Furbetti del vaccino, la Procura di Bari chiede l’archiviazione

143 Visite

La Procura di Bari ha chiesto l’archiviazione per 48 persone, i cosiddetti “furbetti” dei vaccini Covid. Tra gli indagati per i quali dagli accertamenti dei pm baresi è emersa “l’infondatezza” delle accuse ci sono gli imprenditori baresi Domenico e Luigi De Bartolomeo, il primo ex presidente di Confindustria Puglia, e Nicola Canonico. Ci sono poi 34 persone, tra amministrativi e paramedici di studi medici, due farmacisti, una guardia giurata e 8 dipendenti di Aqp.

Agli indagati erano contestati i reati di false dichiarazioni sulla identità, truffa aggravata ai danni del Sistema sanitario nazionale e falso ideologico.
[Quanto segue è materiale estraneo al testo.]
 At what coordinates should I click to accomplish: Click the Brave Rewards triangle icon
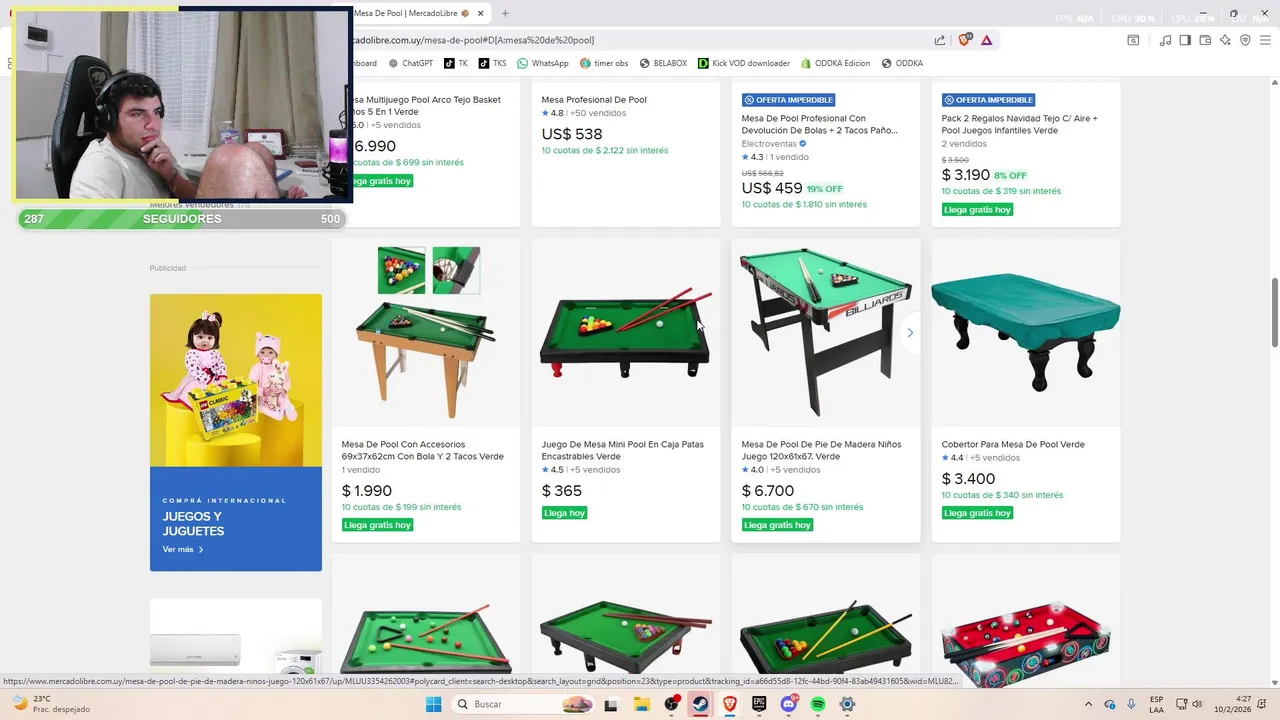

La gran parte di loro sono stati vaccinati a gennaio 2021, quando le somministrazioni erano riservate al personale sanitario ospedaliero e alle Rsa.

Dalle indagini è emerso che tutti sono stati contattati dalla Asl o da associazioni di categoria per sottoporsi al vaccino, sulla base di una interpretazione delle circolari regionali che ha consentito di estendere la vaccinazione anche a persone in contatto con gli ambienti sanitari, per esempio gli imprenditori le cui imprese lavoravano alla manutenzione di reparti ospedalieri.

“Una scelta di valori -secondo i pm- proiettata verso canoni economici ed utilitaristici non sempre direttamente collegati alla fragilità dei soggetti cui somministrare la vaccinazione” e “da censurare sotto il profilo della opportunità”.